Format the lines from the one containing "Given: Click the PRONG setting type cell" through the one containing "Looking at the", both included, as a Markdown table with the columns Row and Line. Skip blank lines and leave the pictures out.

═══ Recorded data

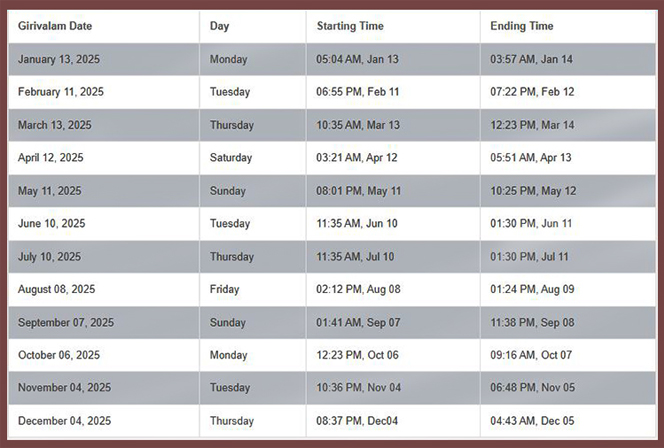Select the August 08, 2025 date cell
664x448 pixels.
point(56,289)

══════
═══ Recorded data

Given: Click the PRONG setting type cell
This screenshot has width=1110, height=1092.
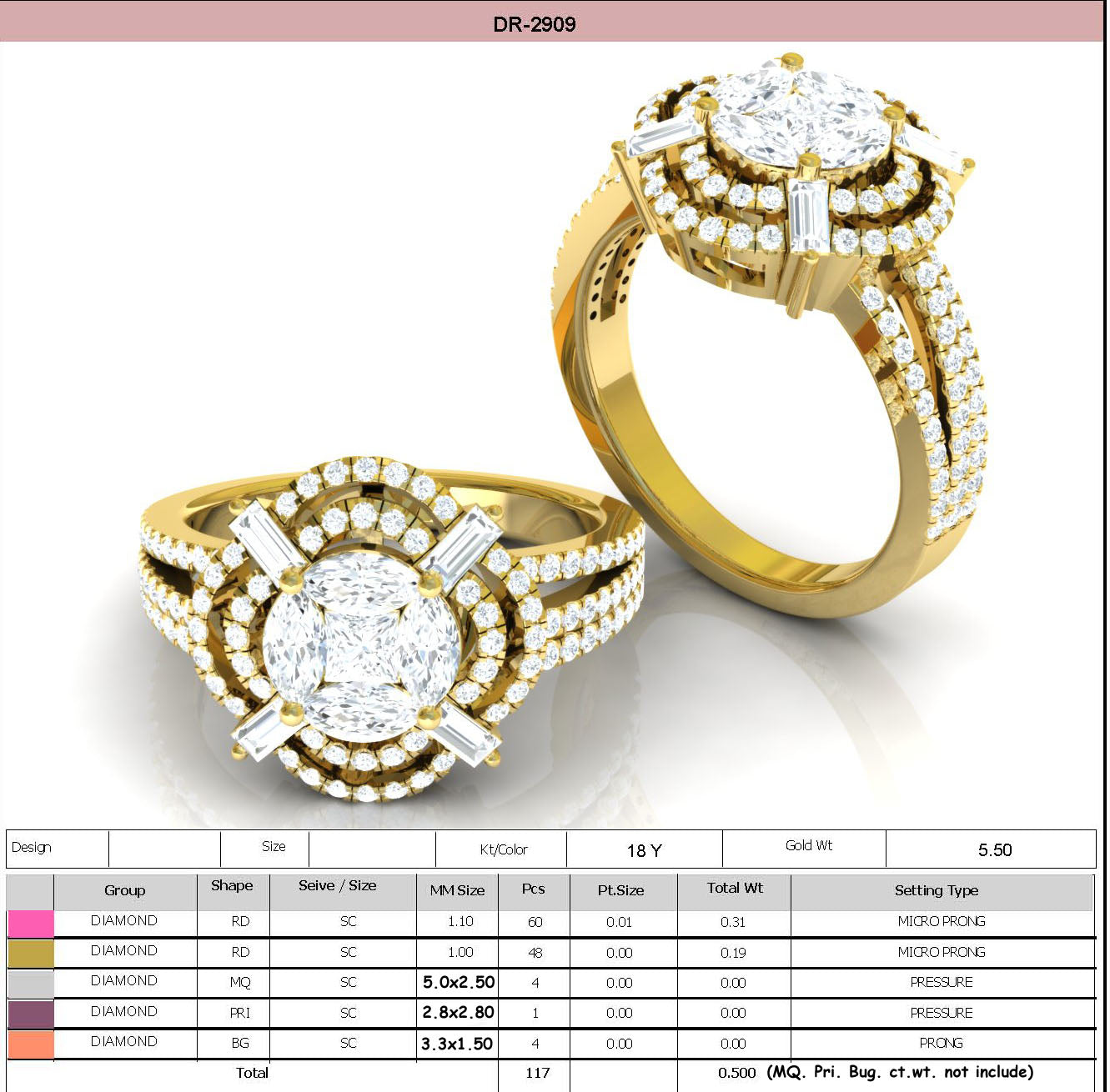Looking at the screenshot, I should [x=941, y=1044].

══════
═══ Recorded data

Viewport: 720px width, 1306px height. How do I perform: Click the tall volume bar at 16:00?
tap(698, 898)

══════

Exercise output:
| Row | Line |
|---|---|
| 1 | Given: Click the PRONG setting type cell |
| 2 | This screenshot has width=1110, height=1092. |
| 3 | Looking at the screenshot, I should [x=941, y=1044]. |